Shinji Iyama

Study of bone formation around dense hydroxyapatite implants using light microscopy, image processing and confocal laser scanning microscopy

The bone reaction to hydroxyapatite (HA) implants inserted transcortically and extending into the medullary canal of rat tibiae was quantitatively assessed using light microscopy, confocal laser scanning microscopy and an image processing system. Sixty-five male rats (6 weeks old) were divided into two groups, 60 for histological observation and image analysis and five for time-labelling. In the histological observation, control sections of 168 days showed a few bone trabeculae in the fatty bone marrow, and Ti implants had become gradually encapsulated with a thick bone tissue layer; however, HA implants became almost completely encapsulated with a thin bone tissue layer during the 168 day experimental period. Histometrical analysis of the percent bone contact revealed that Ti implants showed a continuous increasing curve, and HA implants showed rapid increase in the initial healing period up to 14 days, with 96% bone contact reaching a plateau at 84 days after operation. There was a significant difference in the percent of bone contact between Ti and HA implants throughout the experimental period. Confocal laser scanning microscopic observations revealed the presence of calcein at the 14th day and only slight alizarin colour layer in the bone tissue at the 28th day, both indicating bone formation. These findings suggest that the activity of bone formation was higher at the 14th day than at the 28th day. Also, the percentage of bone contact of HA is superior to titanium throughout the experimental period, and the ascending patterns of both implants are quite different to each other.
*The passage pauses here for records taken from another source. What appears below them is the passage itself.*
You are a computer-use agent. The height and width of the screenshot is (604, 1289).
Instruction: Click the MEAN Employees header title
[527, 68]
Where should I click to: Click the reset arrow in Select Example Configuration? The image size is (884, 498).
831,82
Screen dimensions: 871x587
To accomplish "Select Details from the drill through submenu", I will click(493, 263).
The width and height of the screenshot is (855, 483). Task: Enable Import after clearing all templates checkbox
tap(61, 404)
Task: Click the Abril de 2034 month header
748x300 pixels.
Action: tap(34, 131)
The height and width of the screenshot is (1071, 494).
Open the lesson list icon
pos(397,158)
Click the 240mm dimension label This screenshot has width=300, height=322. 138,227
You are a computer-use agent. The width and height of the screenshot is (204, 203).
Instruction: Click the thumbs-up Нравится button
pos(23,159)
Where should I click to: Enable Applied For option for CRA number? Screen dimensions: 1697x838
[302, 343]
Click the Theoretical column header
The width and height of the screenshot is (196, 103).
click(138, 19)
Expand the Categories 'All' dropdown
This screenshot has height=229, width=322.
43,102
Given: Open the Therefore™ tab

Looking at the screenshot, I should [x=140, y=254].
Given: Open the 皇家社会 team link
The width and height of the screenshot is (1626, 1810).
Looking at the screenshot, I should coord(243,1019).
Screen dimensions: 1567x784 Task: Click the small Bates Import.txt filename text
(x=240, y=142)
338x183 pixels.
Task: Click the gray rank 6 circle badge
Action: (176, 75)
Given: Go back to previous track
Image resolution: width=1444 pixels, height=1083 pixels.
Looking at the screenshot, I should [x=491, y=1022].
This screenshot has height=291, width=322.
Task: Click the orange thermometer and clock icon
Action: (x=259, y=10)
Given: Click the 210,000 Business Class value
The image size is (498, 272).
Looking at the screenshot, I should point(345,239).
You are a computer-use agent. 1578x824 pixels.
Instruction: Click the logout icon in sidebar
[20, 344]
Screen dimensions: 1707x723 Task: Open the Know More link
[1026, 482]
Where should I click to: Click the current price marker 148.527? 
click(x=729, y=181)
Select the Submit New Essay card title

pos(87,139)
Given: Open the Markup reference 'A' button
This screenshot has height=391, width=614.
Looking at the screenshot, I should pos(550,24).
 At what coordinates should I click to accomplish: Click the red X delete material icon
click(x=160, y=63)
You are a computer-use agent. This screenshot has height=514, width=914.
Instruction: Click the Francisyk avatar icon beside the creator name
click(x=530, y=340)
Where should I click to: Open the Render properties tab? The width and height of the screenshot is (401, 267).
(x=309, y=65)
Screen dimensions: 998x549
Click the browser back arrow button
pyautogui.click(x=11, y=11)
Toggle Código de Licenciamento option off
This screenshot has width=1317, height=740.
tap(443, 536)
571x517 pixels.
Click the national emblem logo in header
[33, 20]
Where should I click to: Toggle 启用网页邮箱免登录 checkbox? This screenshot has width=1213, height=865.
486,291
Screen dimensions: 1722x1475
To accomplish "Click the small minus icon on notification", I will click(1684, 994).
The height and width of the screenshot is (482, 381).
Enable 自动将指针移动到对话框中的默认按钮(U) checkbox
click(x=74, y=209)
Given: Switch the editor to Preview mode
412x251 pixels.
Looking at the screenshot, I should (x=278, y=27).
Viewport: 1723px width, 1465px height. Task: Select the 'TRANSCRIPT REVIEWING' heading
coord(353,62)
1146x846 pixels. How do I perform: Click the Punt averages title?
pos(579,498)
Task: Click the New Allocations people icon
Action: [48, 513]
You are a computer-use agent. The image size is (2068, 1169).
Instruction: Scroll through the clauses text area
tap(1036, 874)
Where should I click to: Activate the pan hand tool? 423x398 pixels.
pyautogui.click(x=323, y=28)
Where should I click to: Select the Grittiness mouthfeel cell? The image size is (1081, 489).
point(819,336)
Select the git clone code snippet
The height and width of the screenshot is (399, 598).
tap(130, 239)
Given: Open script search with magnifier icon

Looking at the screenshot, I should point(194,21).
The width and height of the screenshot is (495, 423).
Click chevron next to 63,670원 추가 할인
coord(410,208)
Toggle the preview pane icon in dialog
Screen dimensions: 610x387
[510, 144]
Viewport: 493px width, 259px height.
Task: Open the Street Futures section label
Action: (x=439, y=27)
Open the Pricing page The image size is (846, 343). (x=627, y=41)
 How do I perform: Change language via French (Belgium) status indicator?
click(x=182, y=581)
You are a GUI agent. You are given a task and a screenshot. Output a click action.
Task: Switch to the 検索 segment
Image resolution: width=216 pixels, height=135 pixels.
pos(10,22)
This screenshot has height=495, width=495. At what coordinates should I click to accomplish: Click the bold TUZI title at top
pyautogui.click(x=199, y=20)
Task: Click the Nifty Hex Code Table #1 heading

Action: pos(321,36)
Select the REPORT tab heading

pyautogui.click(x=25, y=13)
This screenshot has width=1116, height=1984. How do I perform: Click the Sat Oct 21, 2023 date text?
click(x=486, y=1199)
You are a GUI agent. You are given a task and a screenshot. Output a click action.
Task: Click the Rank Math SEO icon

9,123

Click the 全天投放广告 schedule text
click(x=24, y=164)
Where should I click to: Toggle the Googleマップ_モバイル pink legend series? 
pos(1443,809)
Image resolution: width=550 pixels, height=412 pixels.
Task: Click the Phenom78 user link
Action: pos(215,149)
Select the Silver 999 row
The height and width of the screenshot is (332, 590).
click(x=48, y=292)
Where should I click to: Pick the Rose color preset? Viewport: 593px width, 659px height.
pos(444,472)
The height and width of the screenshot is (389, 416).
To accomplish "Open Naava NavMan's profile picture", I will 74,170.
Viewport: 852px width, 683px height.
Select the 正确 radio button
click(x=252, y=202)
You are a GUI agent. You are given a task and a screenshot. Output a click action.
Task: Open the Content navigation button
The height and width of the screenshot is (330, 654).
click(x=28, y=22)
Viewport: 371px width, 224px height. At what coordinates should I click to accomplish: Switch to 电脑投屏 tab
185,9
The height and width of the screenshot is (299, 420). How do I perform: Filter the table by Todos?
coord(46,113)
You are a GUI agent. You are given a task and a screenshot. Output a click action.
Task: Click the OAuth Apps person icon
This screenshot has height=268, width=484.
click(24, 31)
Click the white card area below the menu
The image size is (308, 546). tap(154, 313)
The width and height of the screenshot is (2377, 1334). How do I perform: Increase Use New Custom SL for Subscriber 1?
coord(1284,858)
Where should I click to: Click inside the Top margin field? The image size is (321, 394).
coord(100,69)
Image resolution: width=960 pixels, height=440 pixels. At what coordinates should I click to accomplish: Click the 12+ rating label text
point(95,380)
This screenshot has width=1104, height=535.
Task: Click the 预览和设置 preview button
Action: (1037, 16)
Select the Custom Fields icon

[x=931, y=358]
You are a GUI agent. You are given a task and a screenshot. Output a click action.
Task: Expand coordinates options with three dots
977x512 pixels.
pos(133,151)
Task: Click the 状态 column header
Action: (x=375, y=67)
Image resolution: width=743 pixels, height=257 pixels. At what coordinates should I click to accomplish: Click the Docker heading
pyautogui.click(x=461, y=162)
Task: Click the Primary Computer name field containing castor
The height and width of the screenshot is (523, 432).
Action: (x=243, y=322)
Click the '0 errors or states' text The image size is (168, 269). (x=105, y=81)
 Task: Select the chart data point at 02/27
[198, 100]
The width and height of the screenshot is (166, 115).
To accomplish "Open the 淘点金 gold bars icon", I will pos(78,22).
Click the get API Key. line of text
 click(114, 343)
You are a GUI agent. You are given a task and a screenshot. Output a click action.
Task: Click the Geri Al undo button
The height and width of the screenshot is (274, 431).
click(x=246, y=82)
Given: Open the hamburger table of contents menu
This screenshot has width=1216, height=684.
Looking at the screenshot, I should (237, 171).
Long-term evaluation of bone-titanium interface in rat tibiae using light microscopy, transmission electron microscopy, and image processing

We conducted a 2-year histologic and histometric evaluation of the tibial bone-titanium (Ti) implant interface in male rats. Thirty male 6-week-old rats were used in this study. They were divided into two groups: 15 for day 28 and 15 for day 730. Microscopic observation at day 28 revealed that the newly formed bone around the implant almost surrounded the implant, but fibroblastlike cells were interposed in some histologic sections. At day 730, in contrast, such cells were rarely seen, and the bone around the implant presented a lamellar structure. Transmission electron microscopic observation at day 28 disclosed mature or poorly mineralized bone near the implant; however, an electron-dense amorphous zone about 50 nm in thickness was interposed between the bone and Ti. In places slender cells were interposed between the bone and Ti. The amorphous zone was also observed at the cell-Ti interface. At day 730, a poorly mineralized layer remained in some areas between the mature bone and the titanium, and the interposed amorphous zone was still observed. Occasionally, a 200-nm-thick layer, thought to be cell remnant, was seen. As calculated in an image-processing, system analysis, the percent bone contact and the thickness and area of the surrounding bone for the Ti implant at day 28 were 43.6%, 30.4 microns, and 0.10 mm2, respectively, and those at day 730 were 89.9%, 53.5 microns, and 0.19 mm2, respectively. In summary, although the passage of time may affect bone maturity, interfacial cells remain at the bone-Ti interface as a uniform layer together with unmineralized bone.

Histopathologic Observations of Tissue Reaction to Three Kinds of Membrane Placed on the Bone Defects around Implants.

The purpose of this study was to investigate the tissue reaction to three kinds of membranes, Gore-Tex Augmentation Material (GTAM), Vicryl, and Dura Mater, placed on bone defects around the titanium implants. Nine adult dogs weighing 15kg were used in this study. The dogs were sacrificed either 2, 4, or 12 weeks after placement. Vicryl was exposed 2 weeks after placement. Histologically, it was found that Vicryl was completely resorbed, Dura Mater was replaced with connective tissue at 12 weeks, and bone defects using GTAM and Dura Mater but not Vicryl were partially filled with newly-formed bone tissue. Active bone formation was observed in the space between membranes and pre-existing bone tissue.